The men's behavior is likewise presented in racial terms. The question becomes: Would they have behaved differently – more responsibly – if the drowned woman were white? Without being overtly explicit about it, Lawrence makes it clear where his sympathies lie. For him, this story is a metaphor for the depredations of colonialism. (We even get to see how the woman is murdered – by a crazed white local, of course.)

By expanding the confines of Carver's tale, Lawrence risks diluting its elemental power. While it makes a kind of ideological sense to cast the men's actions in racial terms, it makes less dramatic sense. The horror of the incident is overlaid with political indignation that feels tacked on.

In some ways, Lawrence is also contorting the story's elemental power by emphasizing its male-female polarities. His implicit premise is that the men did what they did because they were men. The fact that the woman was Aboriginal is less important than the fact that she was already dead and they didn't want to immediately curtail their bonding expedition.

Would their wives and girlfriends have behaved in diametrically opposite ways from the men? Lawrence seems to think so, but who knows? By typing male and female behavior so starkly, he risks perpetuating a different kind of cliché. He's loaded the deck by positioning the men as macho adventurers, and the woman as outraged caregivers.
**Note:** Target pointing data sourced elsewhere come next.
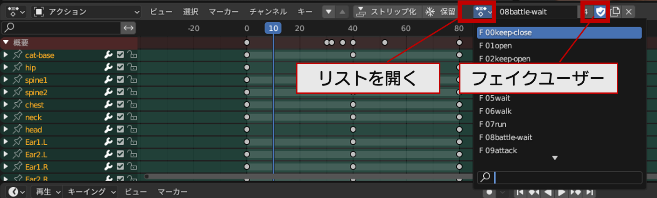The width and height of the screenshot is (657, 198).
Task: Click the new action duplicate icon
Action: click(615, 12)
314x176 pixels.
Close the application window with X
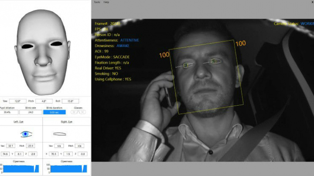(312, 2)
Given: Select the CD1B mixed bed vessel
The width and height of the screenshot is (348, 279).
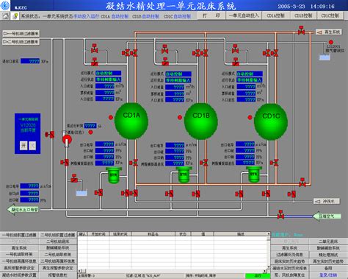Looking at the screenshot, I should pyautogui.click(x=201, y=121).
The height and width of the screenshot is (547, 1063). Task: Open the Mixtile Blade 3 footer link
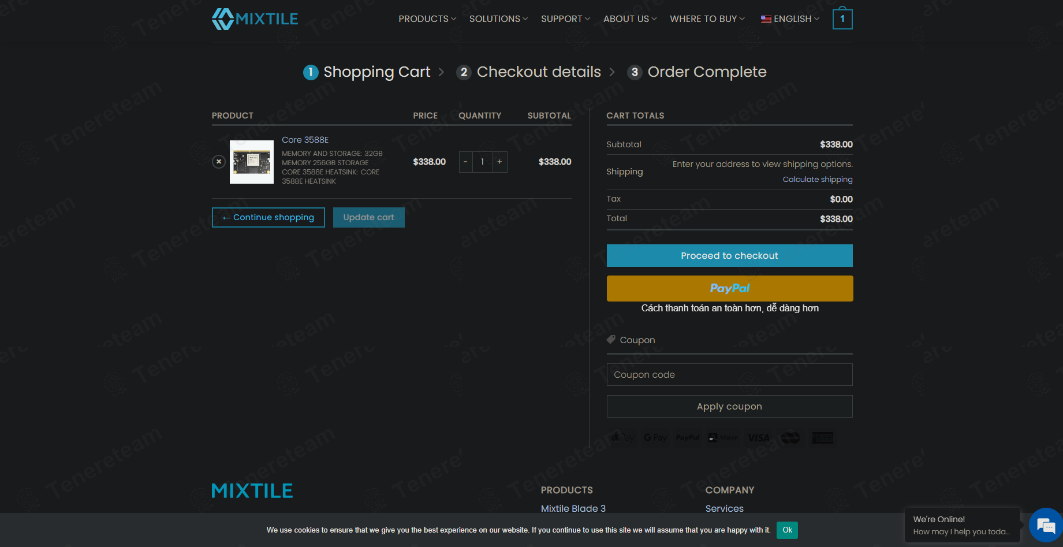tap(573, 508)
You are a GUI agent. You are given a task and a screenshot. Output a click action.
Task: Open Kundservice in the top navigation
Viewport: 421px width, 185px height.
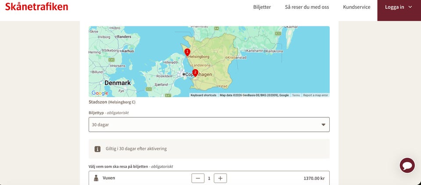(357, 7)
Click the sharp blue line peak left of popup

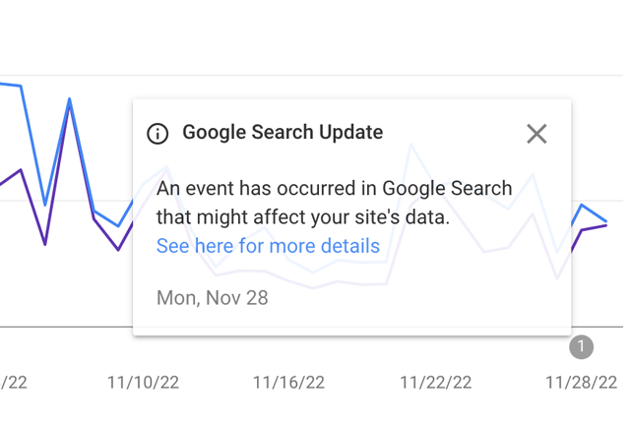click(x=70, y=99)
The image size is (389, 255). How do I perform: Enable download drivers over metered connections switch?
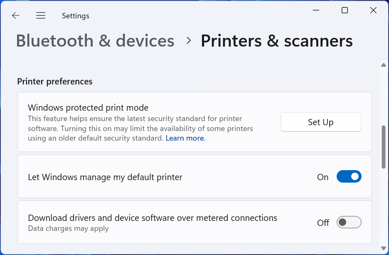click(349, 223)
And yet such is the inherent power of the Carver material that "Jindabyne" rises above its polemics. Lawrence may be accused of overreaching, but given his history of artistic ambition, it's difficult to imagine him framing this material as simply a fishing trip gone bad. Still, if he was a deeper artist, he might have found a way to achieve his ambitions without resorting to obviousness. Hemingway could do this sort of thing, and, in his own way, Carver could, too – their resonant simplicity contained multitudes. "Jindabyne" operates on a starker, less nuanced level, but it still confronts the audience with a question that lingers long after the lights come up: What would you have done? Grade: B

Rated R for disturbing images, language, and some nudity.